::: PAGE
Casting your favourite show or TV series has been made easy as there are different cables and connectors users can use. Cables like VGA, HDMI, and DVI are prominent cables allowing users to cast audio, videos, or both to a TV or projector.
This article will be reviewing VGA Cable, its components, features, and how to use it.
What is VGA?
VGA stands for Video Graphics Adapter or Video Graphics Array. VGA is a popular 15-pin video connector and display standard developed by IBM. It was first introduced in 1987 and is used to transmit or send graphics or media from a source device to a display medium.
What are VGA Cables?
Video Graphics Array (VGA) cables are designed to transmit analog video signals between different types of devices and components. The VGA cable has unique features and socket pins that aid the swift transmission and display of video signals.
A VGA connector is available on most AV components, and it is majorly used to link computers with your device.
So when you connect your VGA to outputs by a PC, laptop, video card, and graphic card, the RGBHV (Red, Green, Blue, Horizontal, Vertical sync) synchronizes to form a unified video signal.
This signal is then is viewable on monitors or any other linked devices at the end of the VGA cable.
Types of VGA Cables
Below are some of the types of VGA Cables available:
- VGA Cable
The standard VGA cable connects PC monitors, laptops, front projectors, and compatible rear-projection TVs. This cable is available in different lengths, designs, and colours.
The VGA cable supports a resolution of 640 x 480, has 16 colours in graphic mode, while in text mode, it uses a resolution of 720 x 400.
- SVGA Cable
The SVGA is a supper cable that supports an 800 x 600 resolution and has a palette of 16 million colours.
::::::
::: EXCERPTED DATA
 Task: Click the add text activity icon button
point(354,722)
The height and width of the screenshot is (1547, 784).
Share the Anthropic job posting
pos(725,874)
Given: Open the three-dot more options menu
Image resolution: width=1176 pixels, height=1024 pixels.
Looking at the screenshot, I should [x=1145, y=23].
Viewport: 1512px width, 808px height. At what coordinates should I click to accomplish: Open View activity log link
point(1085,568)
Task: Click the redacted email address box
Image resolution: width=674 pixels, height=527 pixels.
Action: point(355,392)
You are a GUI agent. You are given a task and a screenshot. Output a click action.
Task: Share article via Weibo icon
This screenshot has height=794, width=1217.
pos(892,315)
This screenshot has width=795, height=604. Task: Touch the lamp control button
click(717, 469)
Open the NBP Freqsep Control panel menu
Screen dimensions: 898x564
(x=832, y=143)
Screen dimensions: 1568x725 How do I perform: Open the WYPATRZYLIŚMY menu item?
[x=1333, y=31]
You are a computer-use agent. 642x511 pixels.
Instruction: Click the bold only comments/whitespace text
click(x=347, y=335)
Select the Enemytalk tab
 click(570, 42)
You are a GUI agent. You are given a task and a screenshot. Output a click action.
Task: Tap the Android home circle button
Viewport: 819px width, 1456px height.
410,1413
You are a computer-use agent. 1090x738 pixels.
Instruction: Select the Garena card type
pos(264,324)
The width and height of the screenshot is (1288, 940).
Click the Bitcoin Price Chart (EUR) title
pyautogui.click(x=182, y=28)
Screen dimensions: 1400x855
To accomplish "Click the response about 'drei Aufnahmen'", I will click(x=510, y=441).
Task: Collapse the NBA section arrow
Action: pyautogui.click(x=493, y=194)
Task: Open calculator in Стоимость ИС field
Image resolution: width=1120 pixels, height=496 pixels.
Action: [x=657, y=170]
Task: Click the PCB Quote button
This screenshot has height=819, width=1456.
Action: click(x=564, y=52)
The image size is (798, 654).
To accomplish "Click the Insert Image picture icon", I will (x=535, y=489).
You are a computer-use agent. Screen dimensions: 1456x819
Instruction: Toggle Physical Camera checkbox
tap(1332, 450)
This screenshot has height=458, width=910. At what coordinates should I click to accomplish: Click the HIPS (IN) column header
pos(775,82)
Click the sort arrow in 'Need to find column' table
::::::
[OBJECTIVES]
A - Decide whether each statement agrees with the article on VGA cables, answering yes or no and quoting the words of the article that settle it: (i) VGA was developed by IBM. (ii) VGA was first introduced in 1997. (iii) The SVGA cable supports an 800 x 600 resolution.
B - According to the article on VGA cables, what does the standard VGA cable connect? List every item.

[THE RESULTS]
A -
(i) Yes: "VGA is a popular 15-pin video connector and display standard developed by IBM."
(ii) No: "It was first introduced in 1987"
(iii) Yes: "The SVGA is a supper cable that supports an 800 x 600 resolution"

B -
- PC monitors
- laptops
- front projectors
- compatible rear-projection TVs